The Amateur Marriage by Anne Tyler

223526_f248Random House Group (Vintage), 2004. 306 pages.

my third anne tyler read, and it remains to exponentially impress. while all anne tyler books make you feel like sinking into a very familiar and warm reading couch (that makes you not want to do any other thing), it also offers a stinging dose of reality that only a good, well-meaning friend could give.

do opposites really attract? or do they initially get drawn by a passionate gravitational force, and eventually repel? “The Amateur Marriage” chronicles the 30 year marriage of Michael and Pauline Anton, whose love beginnings in 1941 just after the war broke, are known by the whole town of East Baltimore. Michael, a quiet and obedient son was doing his daily chore of helping his mother in their grocery store when WHOOSH! the beautiful typhoon known as Pauline (escorted by her girlfriends) come rushing into the grocery doors, Pauline’s eyebrow bleeding and girlfriends frantically asking for help.

That very moment, the moment that Michael Anton ever so carefully bandaged Pauline’s eyebrows and noticed her unusually azure eyes–both their lives, as they say, has never been the same again.

They marry shortly after, and the book progresses on as the years go by–caring for 3 children, the frustrations and daily rudiments of Pauline as a suburban mother and housewife, not to mention caring for her mother-in-law, a rebellious first-born daughter running away to San Francisco.

Though the pattern of their marriage spats seem to be (by the naked eye), just the usual “ups and downs” of a normal marriage, it is their clashing personalities that constantly give them a massive amount of frustration. Michael–unemotional, steady, and predictable. Pauline–passionate, emotional, temperemental.
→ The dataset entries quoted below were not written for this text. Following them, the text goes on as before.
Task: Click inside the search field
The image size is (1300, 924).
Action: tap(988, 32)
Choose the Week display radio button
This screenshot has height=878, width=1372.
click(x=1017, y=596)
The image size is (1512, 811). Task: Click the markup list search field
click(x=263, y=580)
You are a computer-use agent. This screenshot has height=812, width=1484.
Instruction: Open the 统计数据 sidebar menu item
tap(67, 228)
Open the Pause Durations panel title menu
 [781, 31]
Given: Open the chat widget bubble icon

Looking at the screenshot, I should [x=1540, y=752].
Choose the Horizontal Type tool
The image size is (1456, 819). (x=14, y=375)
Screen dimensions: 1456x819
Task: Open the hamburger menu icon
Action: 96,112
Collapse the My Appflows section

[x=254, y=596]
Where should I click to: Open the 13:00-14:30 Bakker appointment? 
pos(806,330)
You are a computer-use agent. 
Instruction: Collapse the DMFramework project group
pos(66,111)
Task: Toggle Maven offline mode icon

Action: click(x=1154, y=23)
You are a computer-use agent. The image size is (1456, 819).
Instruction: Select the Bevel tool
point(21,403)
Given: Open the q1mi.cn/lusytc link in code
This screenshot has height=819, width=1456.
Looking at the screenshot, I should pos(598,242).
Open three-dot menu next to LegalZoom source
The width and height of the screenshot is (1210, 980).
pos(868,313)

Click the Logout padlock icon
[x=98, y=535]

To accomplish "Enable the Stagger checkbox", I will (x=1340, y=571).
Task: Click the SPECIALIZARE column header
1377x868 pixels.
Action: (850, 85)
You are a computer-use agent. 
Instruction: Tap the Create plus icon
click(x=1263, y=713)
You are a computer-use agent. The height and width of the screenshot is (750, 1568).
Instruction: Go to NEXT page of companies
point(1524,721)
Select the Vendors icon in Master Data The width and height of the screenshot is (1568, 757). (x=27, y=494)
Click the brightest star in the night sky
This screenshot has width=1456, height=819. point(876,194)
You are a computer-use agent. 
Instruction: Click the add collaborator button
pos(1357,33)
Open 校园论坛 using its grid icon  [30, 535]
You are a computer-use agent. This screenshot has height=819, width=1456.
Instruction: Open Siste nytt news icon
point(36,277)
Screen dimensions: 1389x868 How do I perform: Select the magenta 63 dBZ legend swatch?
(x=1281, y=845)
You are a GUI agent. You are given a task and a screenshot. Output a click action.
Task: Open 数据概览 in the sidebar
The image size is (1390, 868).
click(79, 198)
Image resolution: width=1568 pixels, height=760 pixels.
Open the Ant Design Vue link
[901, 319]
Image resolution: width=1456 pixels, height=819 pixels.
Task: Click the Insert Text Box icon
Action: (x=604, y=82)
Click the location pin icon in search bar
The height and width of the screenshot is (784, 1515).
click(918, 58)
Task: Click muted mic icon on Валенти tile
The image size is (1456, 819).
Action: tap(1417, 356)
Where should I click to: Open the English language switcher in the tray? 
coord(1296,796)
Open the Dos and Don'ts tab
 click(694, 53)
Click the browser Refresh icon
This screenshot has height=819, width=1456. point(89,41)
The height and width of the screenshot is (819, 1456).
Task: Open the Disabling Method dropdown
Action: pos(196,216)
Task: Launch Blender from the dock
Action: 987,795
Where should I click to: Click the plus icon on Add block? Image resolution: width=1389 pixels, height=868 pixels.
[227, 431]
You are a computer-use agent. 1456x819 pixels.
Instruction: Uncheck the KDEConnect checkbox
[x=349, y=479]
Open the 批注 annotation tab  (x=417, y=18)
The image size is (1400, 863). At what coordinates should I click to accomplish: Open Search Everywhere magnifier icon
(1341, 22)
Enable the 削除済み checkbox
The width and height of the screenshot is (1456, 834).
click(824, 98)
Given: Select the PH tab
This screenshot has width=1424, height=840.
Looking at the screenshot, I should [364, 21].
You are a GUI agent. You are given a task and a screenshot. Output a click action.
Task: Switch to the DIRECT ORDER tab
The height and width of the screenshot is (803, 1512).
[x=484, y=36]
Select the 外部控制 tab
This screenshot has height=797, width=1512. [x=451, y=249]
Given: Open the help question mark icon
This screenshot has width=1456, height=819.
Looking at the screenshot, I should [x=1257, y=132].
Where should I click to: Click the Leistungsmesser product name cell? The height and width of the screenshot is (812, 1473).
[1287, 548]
Early on in the marriage, Michael contemplates a “what if” scenario that has carried on throughout their marriage. What if he didn’t marry such a complicated woman? Why didn’t he just settle for a less-attractive, less passionate woman? His life would have been so simple and serene, he’d always thought.  He was sure simple and quiet women would never throw saucers and cups during arguments, never walk out, never yell.

On the other hand Pauline simply cannot comprehend how Michael’s behavior is very clock-work, very robotic, and is rarely expressive–with his both his frustrations and joys. Though this has led her to a short, half-baked extra marital affair early on in the marriage, she remains to have a positive approach on the general outlook of their marriage.

And so it was on the day of their 30th wedding anniversary when, as Pauline was fondly reminiscing all their “passionate silly fights” through the years, but how they still have managed to be together all this time–through children and grandchildren–when Michael declares that No, it hasn’t been fun for him at all, in fact it had been years of HELL for him.

He makes a decision that again, changes their life after 30 years of being together.

Though this Unhappily ever after story has an obviously sad ending, it provides a good dose of reality. Only Anne Tyler can make seemingly small things big, and make it so reasonably human and close to the heart.

I would hate for this novel to be turned into a movie. Anne Tyler’s works simply must NOT be downgraded to the big screen. The emotions that only Tyler can perfectly convey in words and prose are far too rich for that.

Tyler lives in Baltimore, where all her novels are set.